## TASK BRIEF
Copy the records verbatim, from the line containing "Task: Select the" through the line containing "point(176,29)", including both of those lines. Leave the pictures out.

## PROVIDED MATERIAL
+-------+
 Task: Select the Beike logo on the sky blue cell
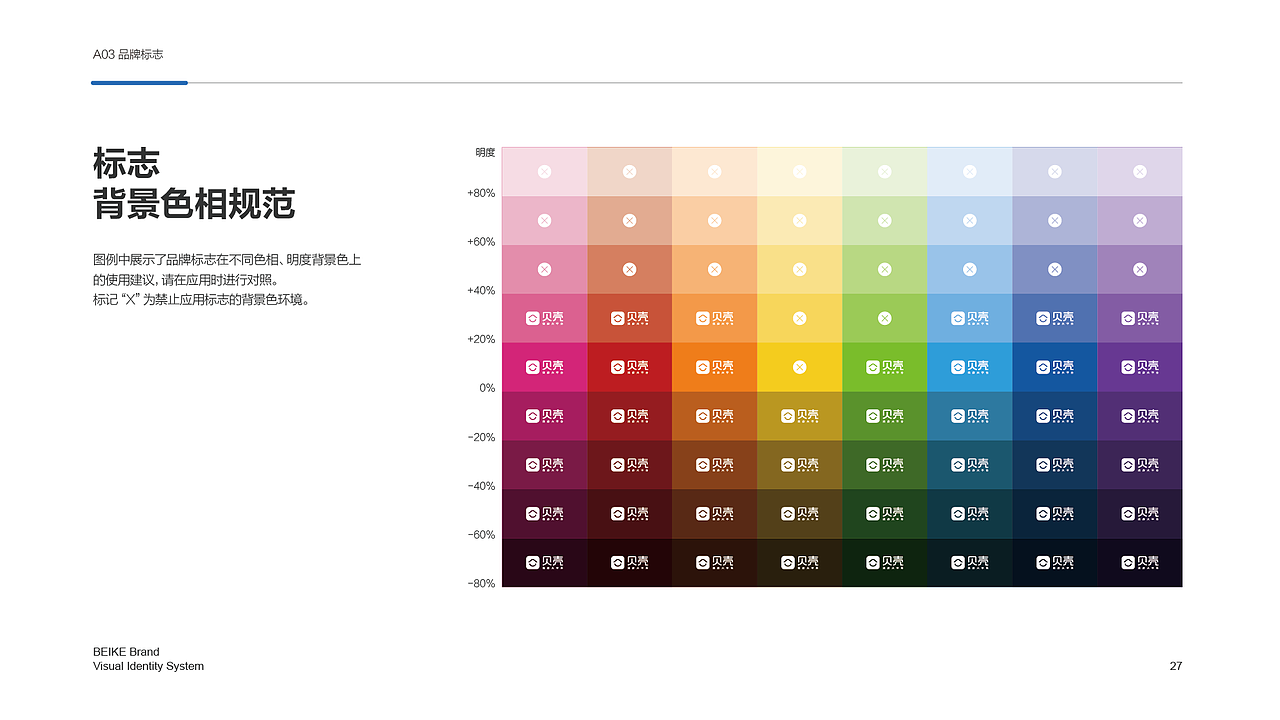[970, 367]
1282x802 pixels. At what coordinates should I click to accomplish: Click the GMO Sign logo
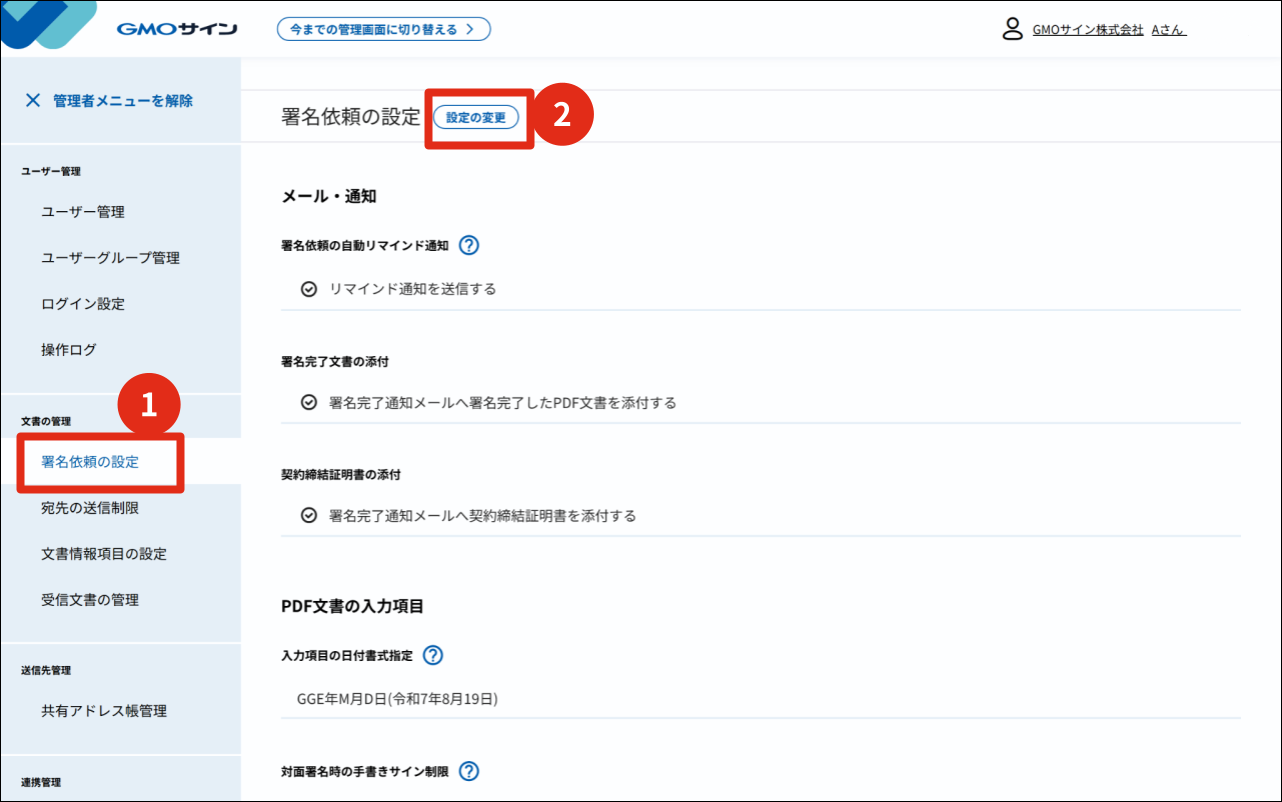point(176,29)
+-------+
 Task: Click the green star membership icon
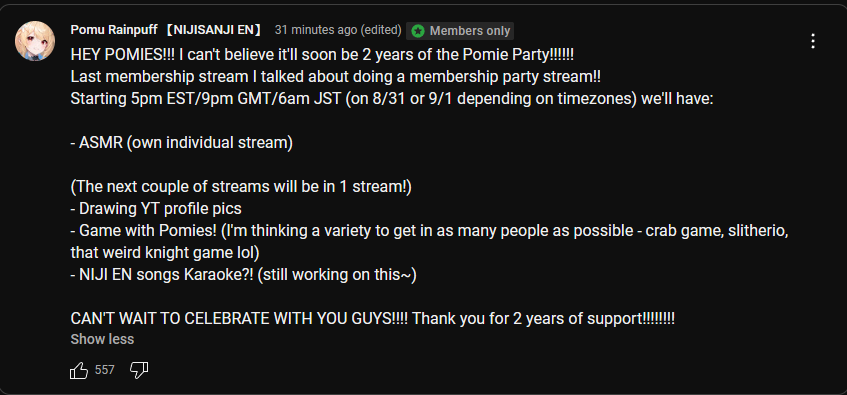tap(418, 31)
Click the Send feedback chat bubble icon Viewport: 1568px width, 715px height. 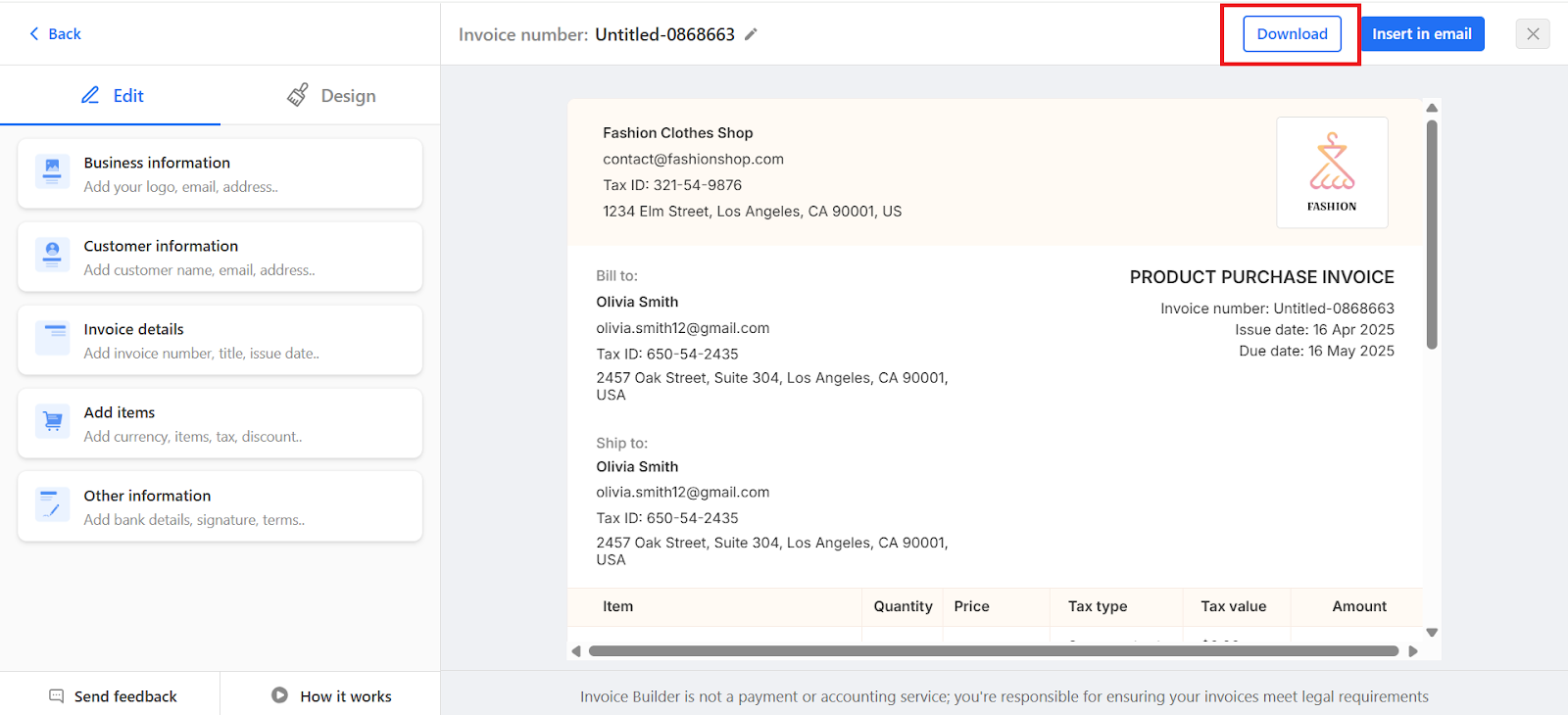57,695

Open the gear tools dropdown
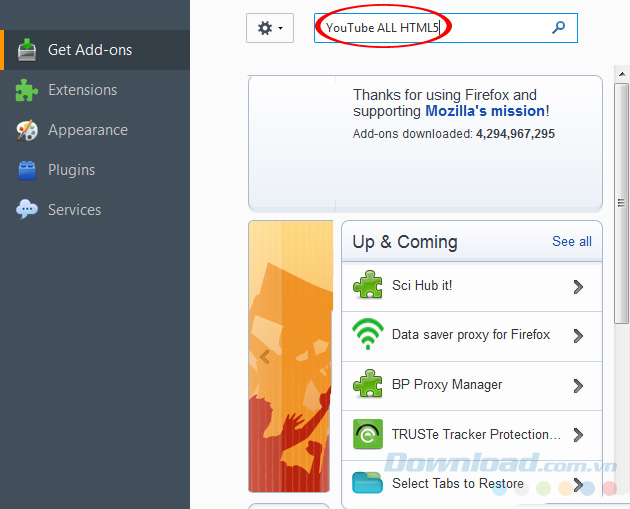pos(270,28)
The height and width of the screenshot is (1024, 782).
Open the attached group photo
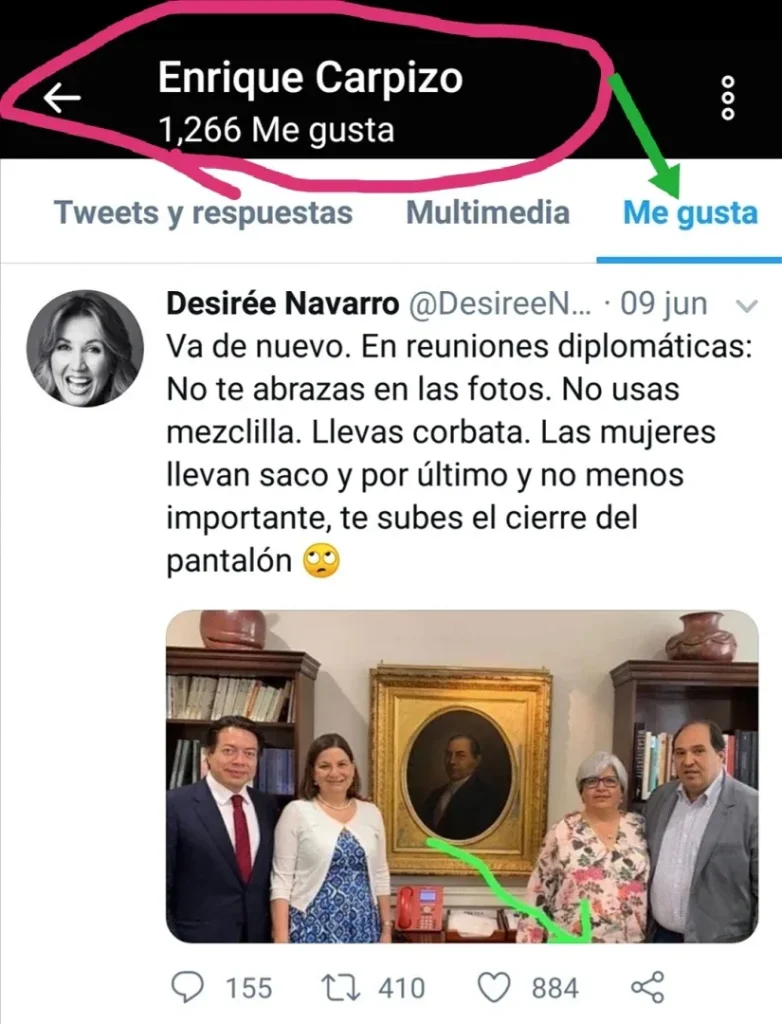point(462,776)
+-------+
## WRITTEN REPLY
 Task: Select the Beike logo on the sky blue cell
[970, 367]
1282x802 pixels. At what coordinates should I click to accomplish: Click the GMO Sign logo
point(176,29)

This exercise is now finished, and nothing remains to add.